Netbeans provides a lot of custom "hints", which are like warnings, only that most of them can't be suppressed (just disabled IDE-globally).
But now I looking at code which uses
@SuppressWarnings("element-type-mismatch")
to suppress a hint/warning which is called "suspicious method call" (such as remove(...)
for a collection with a "wrong" type).
Well, I would never come to the idea to suppress a hint named "suspicious method call" with a SuppressWarnings
-parameter called "element-type-mismatch", but apparently, it works.
So, is there a "magic list" of such parameters?
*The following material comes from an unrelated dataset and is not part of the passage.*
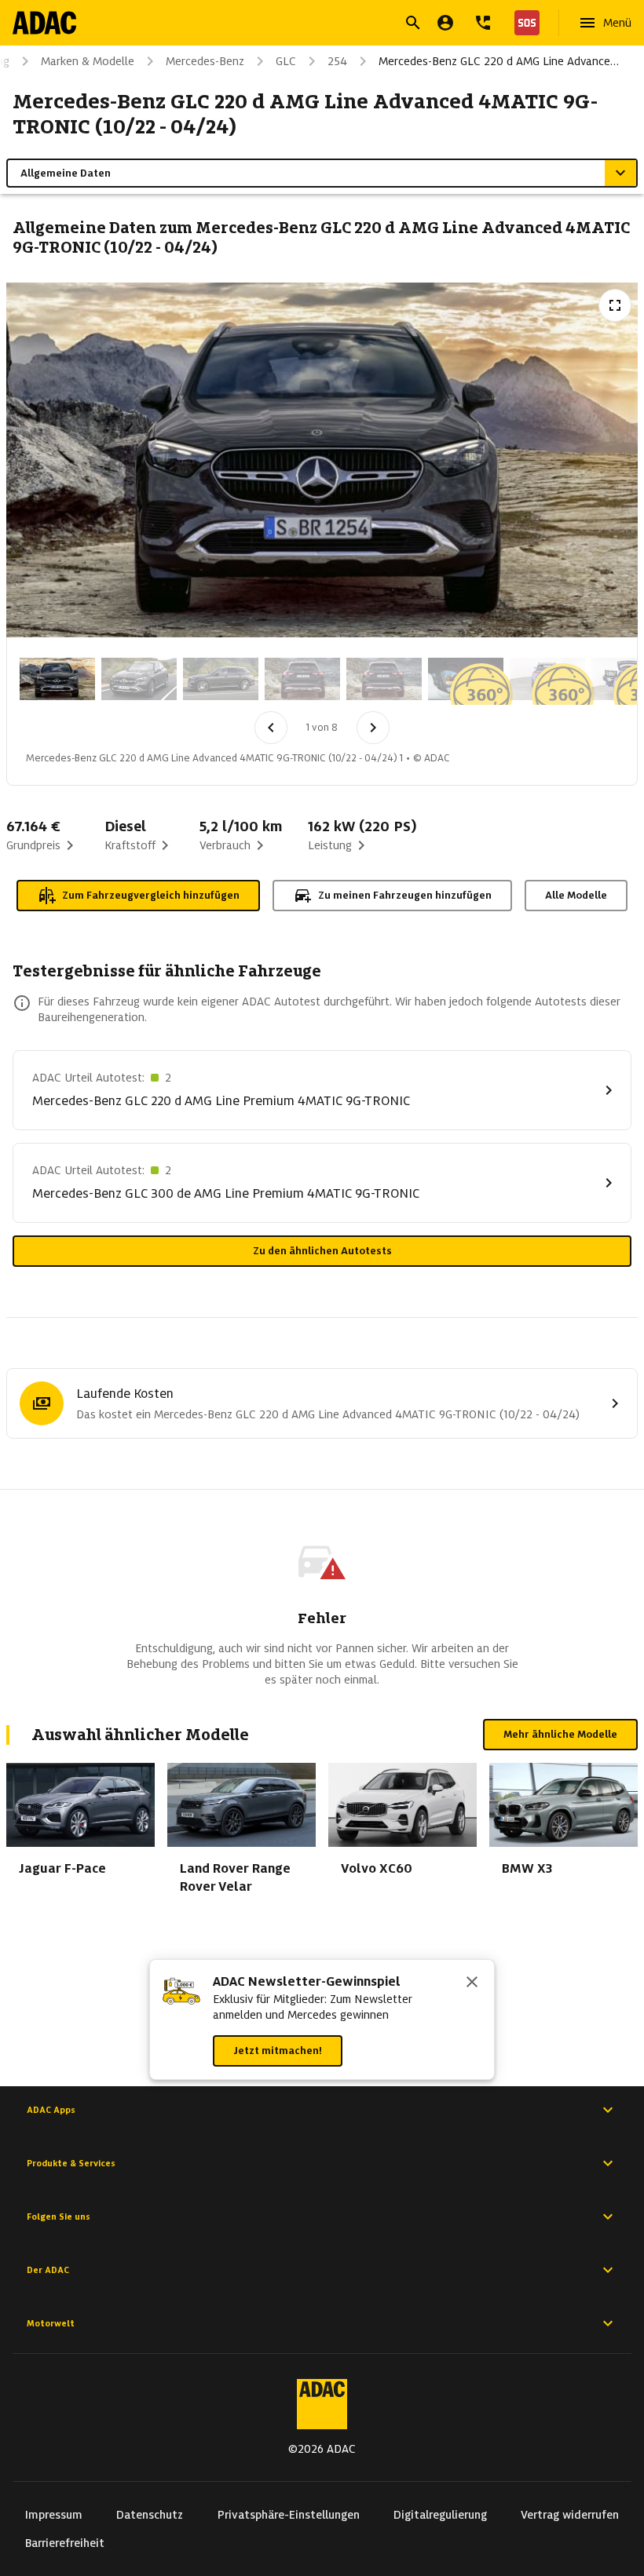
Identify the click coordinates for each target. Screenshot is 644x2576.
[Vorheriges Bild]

How, for instance, do I suppress the hint/warning "return of collection field"?
NOTE: for this similar question, "element-type-mismatch" is not listed.
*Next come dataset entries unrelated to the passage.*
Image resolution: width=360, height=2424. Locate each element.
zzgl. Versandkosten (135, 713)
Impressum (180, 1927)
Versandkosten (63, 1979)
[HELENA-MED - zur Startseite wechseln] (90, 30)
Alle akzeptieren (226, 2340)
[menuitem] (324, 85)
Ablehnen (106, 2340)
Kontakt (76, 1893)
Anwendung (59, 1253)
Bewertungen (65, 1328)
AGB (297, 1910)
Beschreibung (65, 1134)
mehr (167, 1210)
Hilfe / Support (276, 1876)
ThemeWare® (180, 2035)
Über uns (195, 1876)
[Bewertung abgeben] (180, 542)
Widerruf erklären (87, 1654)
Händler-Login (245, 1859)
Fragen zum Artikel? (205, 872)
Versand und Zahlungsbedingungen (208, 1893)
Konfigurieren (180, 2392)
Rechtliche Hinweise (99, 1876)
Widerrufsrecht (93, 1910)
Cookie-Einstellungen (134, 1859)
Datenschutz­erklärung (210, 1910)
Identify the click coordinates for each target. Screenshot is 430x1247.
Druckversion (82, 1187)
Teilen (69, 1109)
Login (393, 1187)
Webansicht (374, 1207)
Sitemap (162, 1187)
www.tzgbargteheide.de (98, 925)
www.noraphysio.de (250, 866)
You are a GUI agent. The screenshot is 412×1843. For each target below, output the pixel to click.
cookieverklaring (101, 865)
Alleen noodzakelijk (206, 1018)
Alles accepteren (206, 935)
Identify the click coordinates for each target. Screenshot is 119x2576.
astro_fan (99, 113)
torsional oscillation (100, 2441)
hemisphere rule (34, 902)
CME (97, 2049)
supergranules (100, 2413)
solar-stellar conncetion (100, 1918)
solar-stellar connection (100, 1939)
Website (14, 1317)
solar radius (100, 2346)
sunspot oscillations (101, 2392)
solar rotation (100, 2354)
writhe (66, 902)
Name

After a brief look at the NB-sourcecode, I found these in some of the java.hint -classes:
@Hint(category="bitwise_operations", suppressWarnings="IncompatibleBitwiseMaskOperation")
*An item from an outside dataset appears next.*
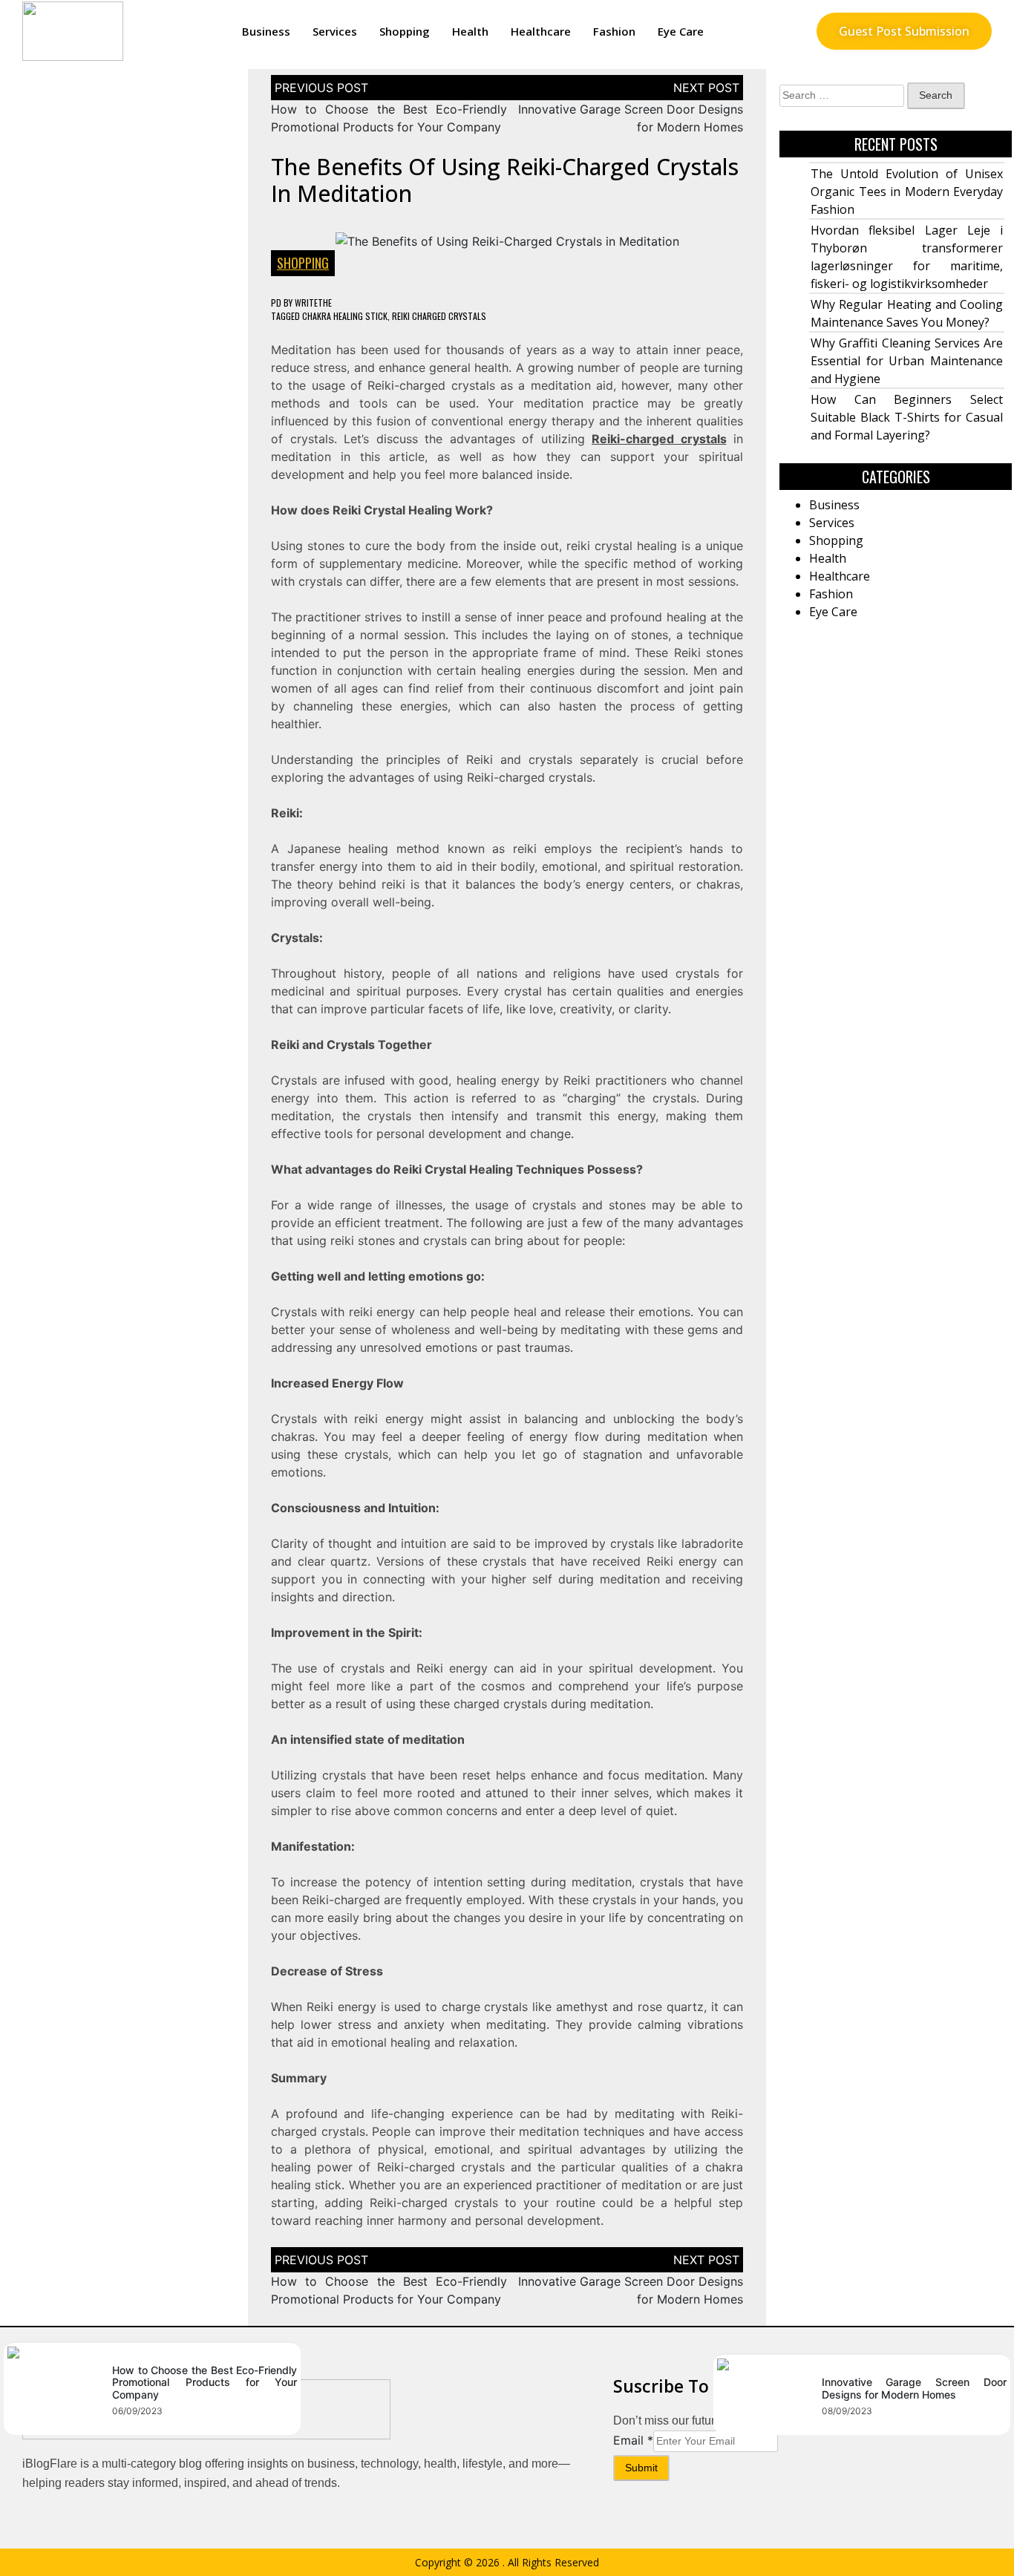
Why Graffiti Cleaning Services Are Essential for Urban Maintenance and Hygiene (907, 361)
@Hint(category="initialization", suppressWarnings="LeakingThisInConstructor")
@Hint(category="logging", suppressWarnings={"NonConstantLogger"}) //NOI18N
@Hint(category="logging", suppressWarnings={"ClassWithMultipleLoggers"}) //NOI18N
@Hint(category="logging", suppressWarnings={"ClassWithoutLogger"}, enabled=false) //NOI18N
@Hint(category="code_maturity", suppressWarnings="UseOfObsoleteCollectionType")
@Hint(category="initialization", suppressWarnings="OverridableMethodCallInConstructor")
@Hint(category="bitwise_operations", suppressWarnings="PointlessBitwiseExpression")
@Hint(category="code_maturity", suppressWarnings="CallToThreadDumpStack")
@Hint(category="bitwise_operations", suppressWarnings="ShiftOutOfRange")
@Hint(category="initialization", suppressWarnings="StaticNonFinalUsedInInitialization")
@Hint(category="code_maturity", enabled = false, suppressWarnings="UseOfSystemOutOrSystemErr")
@Hint(category="code_maturity", suppressWarnings="CallToPrintStackTrace")
Apparently, not all IDE-hints that are displayed as warnings are made suppressable... Don't know why though, 'cause the AbstractHint class wich many of them extends easily provides this ability... These are just the suppress-names though, so to find the mapping to the names of the warnings they represent, a deeper dig in the source is needed.